What is required :: Beginning with the line that holds "Screen dimensions: 532x400" and ending with the last line of the entries, please output each line exactly, apart from any pictures.
____ Dataset
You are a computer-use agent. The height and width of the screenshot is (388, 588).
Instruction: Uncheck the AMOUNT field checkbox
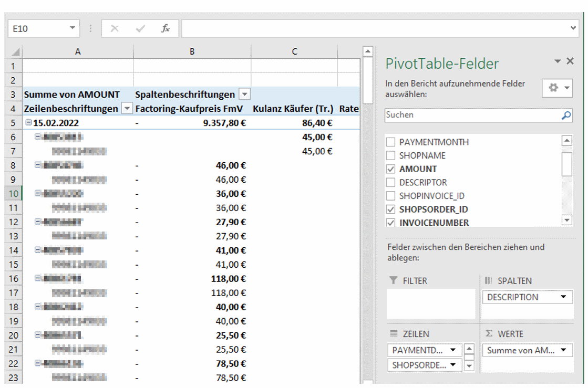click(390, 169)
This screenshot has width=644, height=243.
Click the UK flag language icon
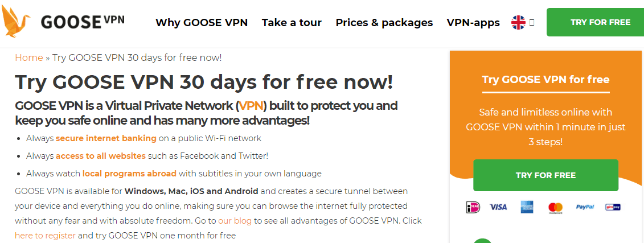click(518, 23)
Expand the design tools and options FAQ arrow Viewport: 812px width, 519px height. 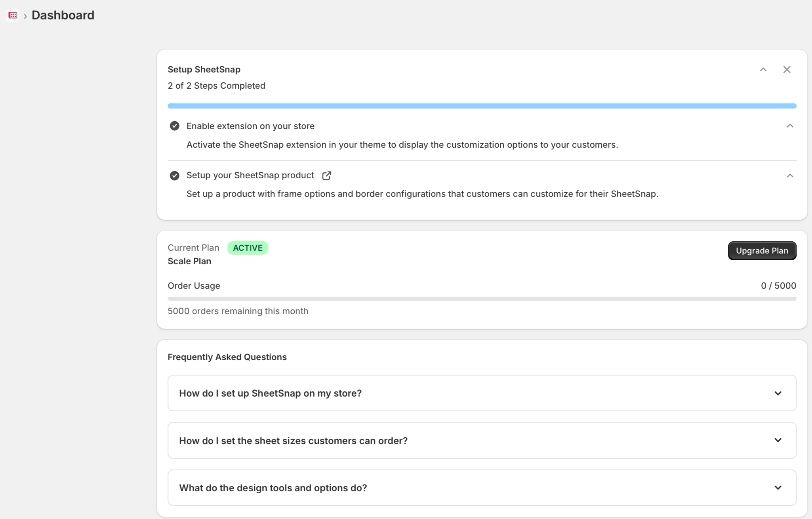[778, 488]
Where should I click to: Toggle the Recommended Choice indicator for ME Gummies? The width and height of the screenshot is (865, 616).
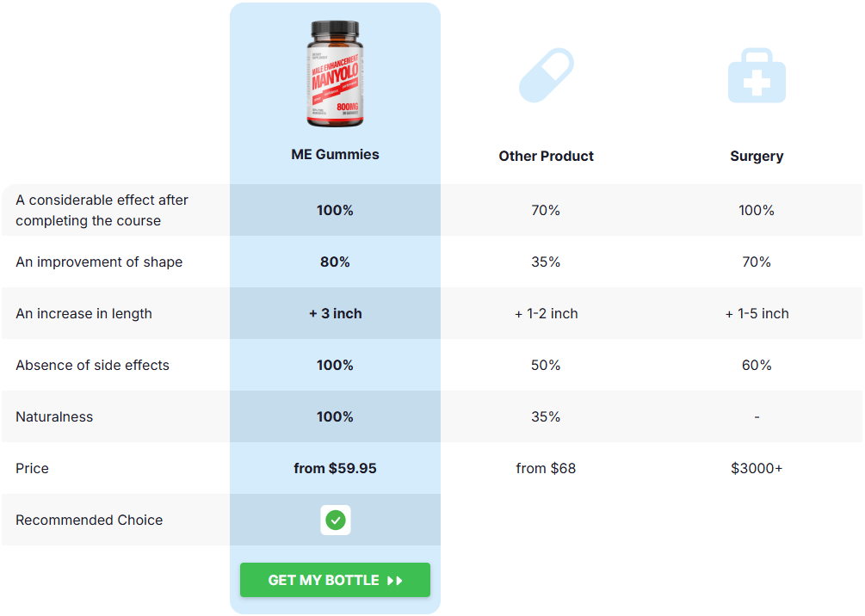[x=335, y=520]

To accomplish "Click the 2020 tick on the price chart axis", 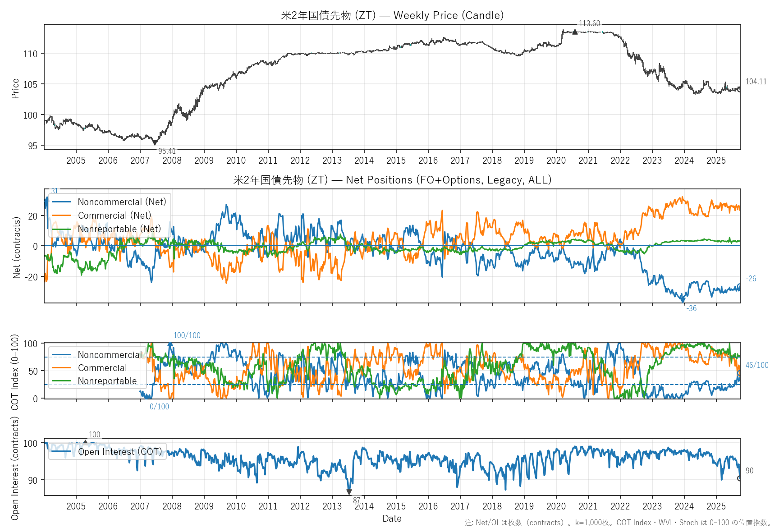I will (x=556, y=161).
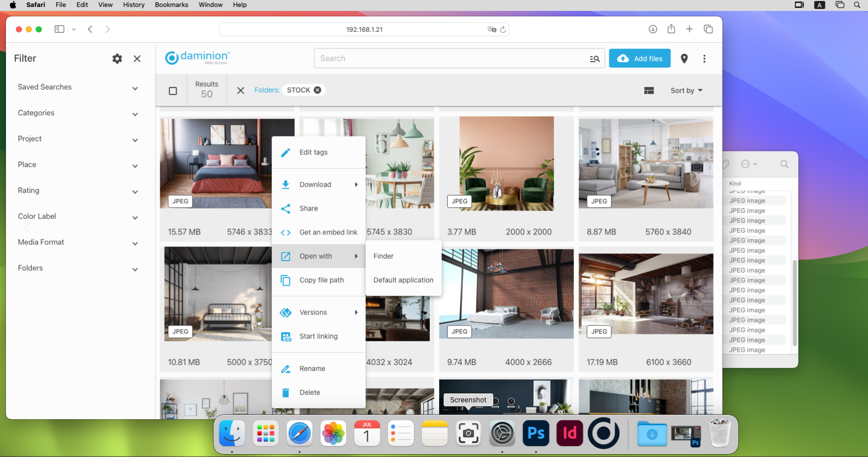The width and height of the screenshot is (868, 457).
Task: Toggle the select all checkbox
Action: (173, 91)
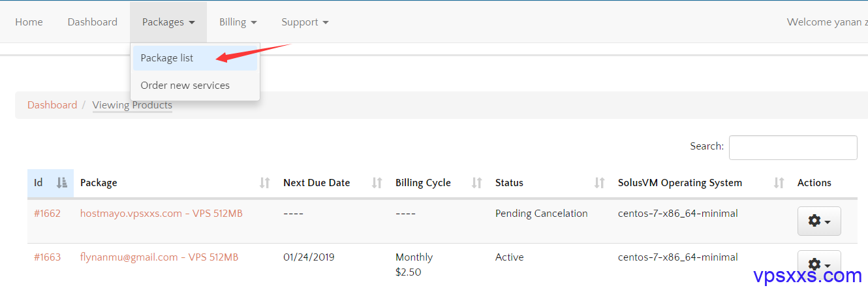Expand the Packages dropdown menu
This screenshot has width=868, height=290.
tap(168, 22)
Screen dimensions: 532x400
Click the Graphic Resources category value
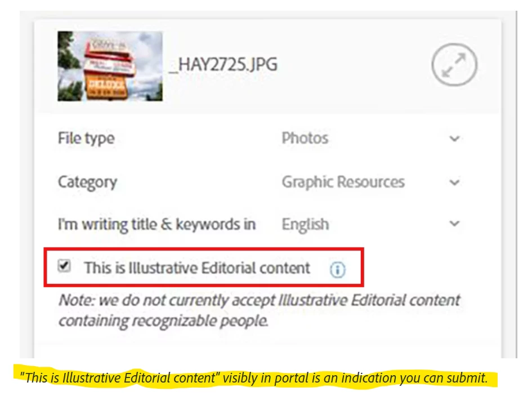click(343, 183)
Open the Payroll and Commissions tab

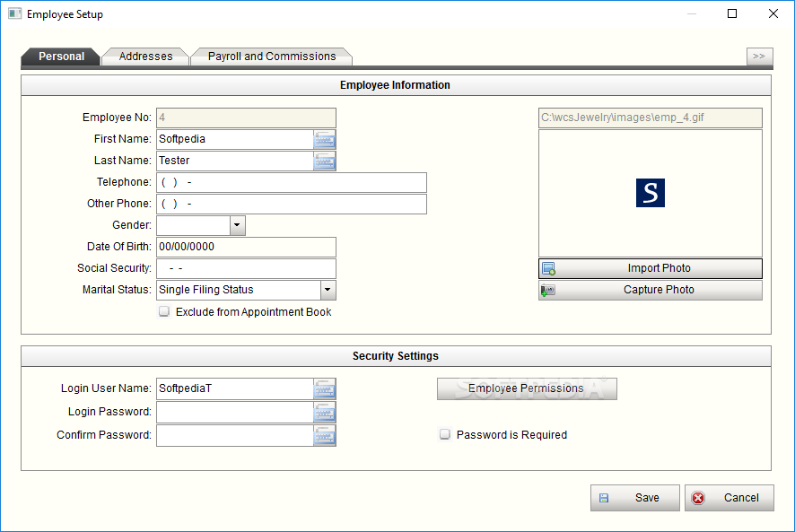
________
Answer ::
Screen dimensions: 532x400
Click the Graphic Resources category value
click(343, 183)
Open the Payroll and Commissions tab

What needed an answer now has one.